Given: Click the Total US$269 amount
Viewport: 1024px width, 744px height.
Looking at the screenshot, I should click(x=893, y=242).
===============
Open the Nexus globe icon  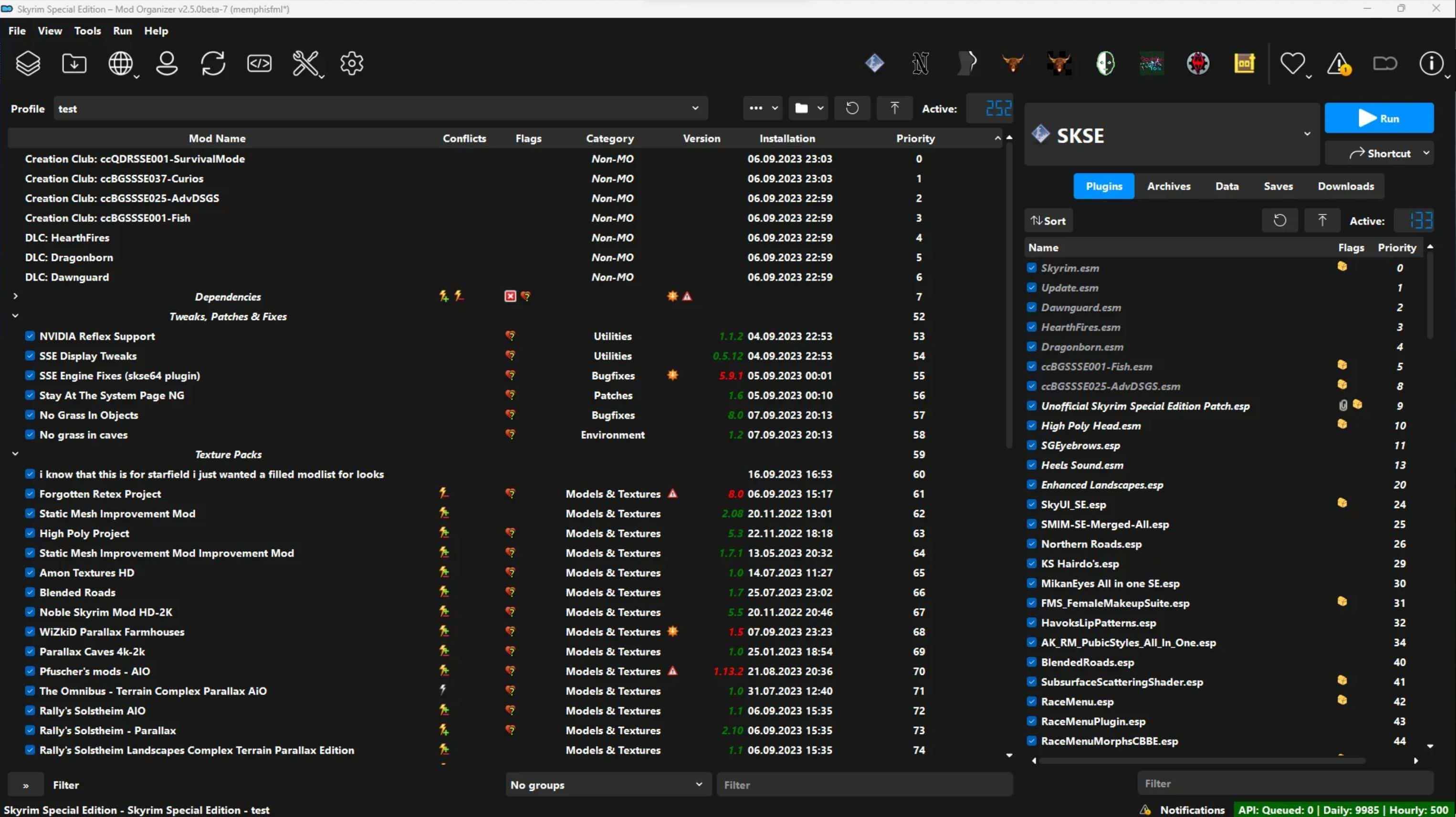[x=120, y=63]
===============
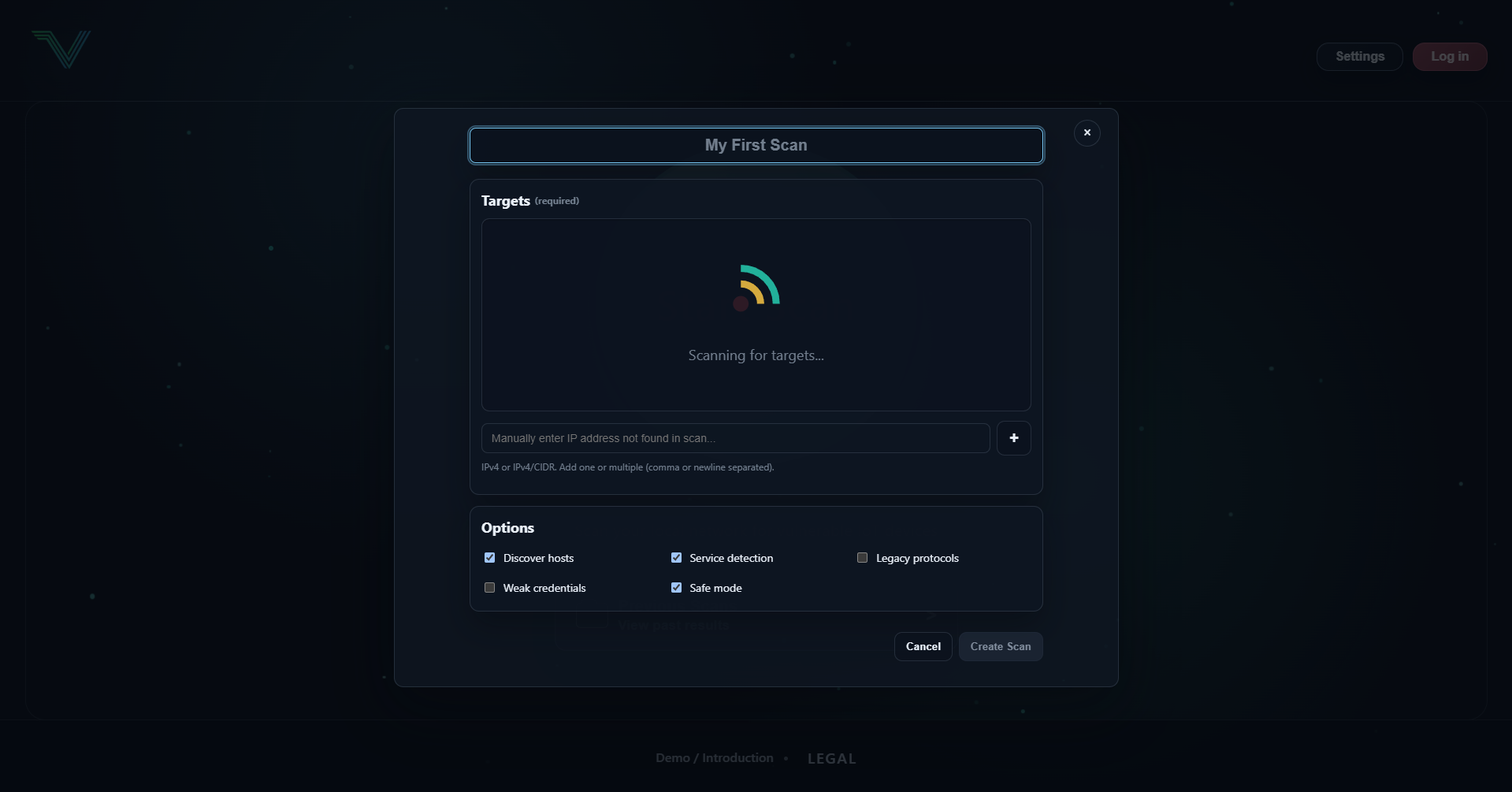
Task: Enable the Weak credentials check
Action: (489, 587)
===============
◆ Short exercise: Reproduce verbatim the records from the line with "Given: Click the Total US$269 amount" to the line with "Looking at the", including both of those lines.

◆ Task output:
Given: Click the Total US$269 amount
Viewport: 1024px width, 744px height.
Looking at the screenshot, I should click(x=893, y=242).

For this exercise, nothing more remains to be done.